The lone Democrat on the primary ballot, Carlos Taylor will run against the winner of the Republican primary race.
A defense lawyer, the Abingdon resident has his own private practice, which he’s cut back on slightly over the last couple years.
He is running to address the heroin epidemic in Harford, he said.
“I see that how the state’s attorney’s office is handling the opioid epidemic just isn’t really up to par,” Taylor said. “Of course, as a defense attorney, I understand you have to put people in jail, but you also have to have a treatment side and if we don’t we will just keep incarcerating people and the problem is going to get worse.”
Taylor said his brother died several years ago of a heroin overdose.
“I want to see everyone doing their part to make sure our citizens aren’t dying of this addiction,” he said.
All government agencies have to work together, including schools, health care departments and mental health professionals, he said.
“There are more practical things a state’s attorney can do, and I just don’t see that happening right now,” Taylor said.

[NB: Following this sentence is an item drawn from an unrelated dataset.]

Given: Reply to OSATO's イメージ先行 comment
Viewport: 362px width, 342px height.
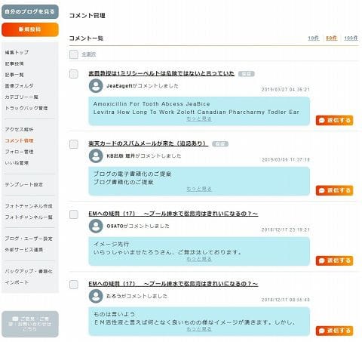Looking at the screenshot, I should coord(335,260).
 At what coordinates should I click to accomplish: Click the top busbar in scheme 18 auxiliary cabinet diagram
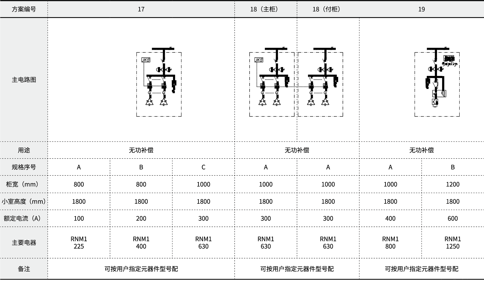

Of Filipino descent, Taylor said he would also like to see a more diverse state’s attorney’s office to make sure everyone is well-represented.
The youngest of eight siblings, Taylor, 58, was a journeyman electrician while he attended law school at night.
He chose to be a defense attorney because he believes in the Constitution, that it should protect people, including those who are charged with crimes, he said.
“That’s what defense attorneys are there for, to make sure an individual’s constitutional rights are protected and to make sure they get a fair fight,” Taylor said. “The idea of protecting people, the idea of effectuating justice, the idea of doing something good for the community – I’ve always loved that idea.”
Taylor said if elected he wants to make sure “the game is played fairly.
“I will play hard, but I will play as fairly as possible under the Constitution of the United States and laws of Maryland says,” he said. “That’s what I want to do and what I think I can do for Harford County if elected state’s attorney.”